Cochlear nerve injuries caused by cerebellopontine angle manipulations

Abstract
Changes in the response from the cochlear nerve in dogs resulting from cerebellopontine angle (CPA) manipulations were correlated with histological changes in the nerve. The aim of this study was to determine the mechanisms underlying hearing deficits incurred as a result of manipulations in the CPA. Compound action potentials (CAP) were recorded from the cochlear nerve in response to click stimulation before, during, and after cerebellar and eighth nerve retractions were performed under anesthesia.
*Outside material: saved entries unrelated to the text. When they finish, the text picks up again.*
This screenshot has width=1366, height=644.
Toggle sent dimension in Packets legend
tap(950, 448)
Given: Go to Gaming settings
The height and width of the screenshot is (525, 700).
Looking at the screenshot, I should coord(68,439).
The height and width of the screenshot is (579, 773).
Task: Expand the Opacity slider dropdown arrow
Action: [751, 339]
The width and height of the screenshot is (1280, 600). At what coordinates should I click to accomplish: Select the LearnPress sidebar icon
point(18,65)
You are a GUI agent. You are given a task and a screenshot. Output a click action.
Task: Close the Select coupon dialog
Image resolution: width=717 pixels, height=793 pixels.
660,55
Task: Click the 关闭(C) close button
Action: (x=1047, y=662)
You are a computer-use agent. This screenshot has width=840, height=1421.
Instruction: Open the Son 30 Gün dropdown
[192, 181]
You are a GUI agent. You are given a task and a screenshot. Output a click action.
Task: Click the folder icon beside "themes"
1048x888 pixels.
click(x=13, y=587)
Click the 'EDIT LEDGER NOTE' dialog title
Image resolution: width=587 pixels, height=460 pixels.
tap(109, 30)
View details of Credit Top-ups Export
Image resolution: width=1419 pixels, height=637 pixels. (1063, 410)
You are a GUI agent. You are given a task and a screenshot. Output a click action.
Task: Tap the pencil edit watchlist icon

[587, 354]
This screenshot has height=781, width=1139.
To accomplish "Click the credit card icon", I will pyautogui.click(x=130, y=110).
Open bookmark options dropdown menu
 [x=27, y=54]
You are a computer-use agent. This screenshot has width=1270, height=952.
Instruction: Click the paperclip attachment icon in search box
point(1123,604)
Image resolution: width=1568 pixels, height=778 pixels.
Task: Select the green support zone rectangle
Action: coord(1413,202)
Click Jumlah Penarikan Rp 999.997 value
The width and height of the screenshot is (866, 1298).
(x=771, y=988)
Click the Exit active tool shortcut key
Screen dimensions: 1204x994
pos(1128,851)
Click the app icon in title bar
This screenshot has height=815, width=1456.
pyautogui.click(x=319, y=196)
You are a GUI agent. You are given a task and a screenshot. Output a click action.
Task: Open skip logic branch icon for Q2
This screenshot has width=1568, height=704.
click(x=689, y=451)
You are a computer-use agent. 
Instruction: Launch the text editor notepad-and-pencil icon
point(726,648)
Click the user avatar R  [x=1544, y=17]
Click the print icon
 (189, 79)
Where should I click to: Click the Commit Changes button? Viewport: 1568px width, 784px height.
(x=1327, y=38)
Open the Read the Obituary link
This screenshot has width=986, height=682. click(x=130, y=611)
The retractions were carried out to elicit different degrees of change in the latency and waveform of the CAP. About 30 minutes after completion of the manipulations, the dogs were perfused with a fixative and their cochlear nerves and brain stems were prepared for histological studies. The results showed that retraction of the eighth nerve caused a disintegration of the myelin sheath, and there were multiple and extensive foci of petechial hemorrhage and thromboses of the vasa nervorum of the cochlear nerve. In two dogs in which retraction was carried to a point at which the N2 peak of the CAP was abruptly obliterated, there was a separation of the central and peripheral myelin junction (Obersteiner-Redlich (OR) zone) and bleeding from the vasa nervorum at the OR zone. In the dogs in which the changes in the CAP had almost recovered before fixative perfusion, there were petechial hemorrhages within the cochlear nerve trunk, thus showing that improvement of electrophysiological responses may not always correlate with the absence of morphological changes.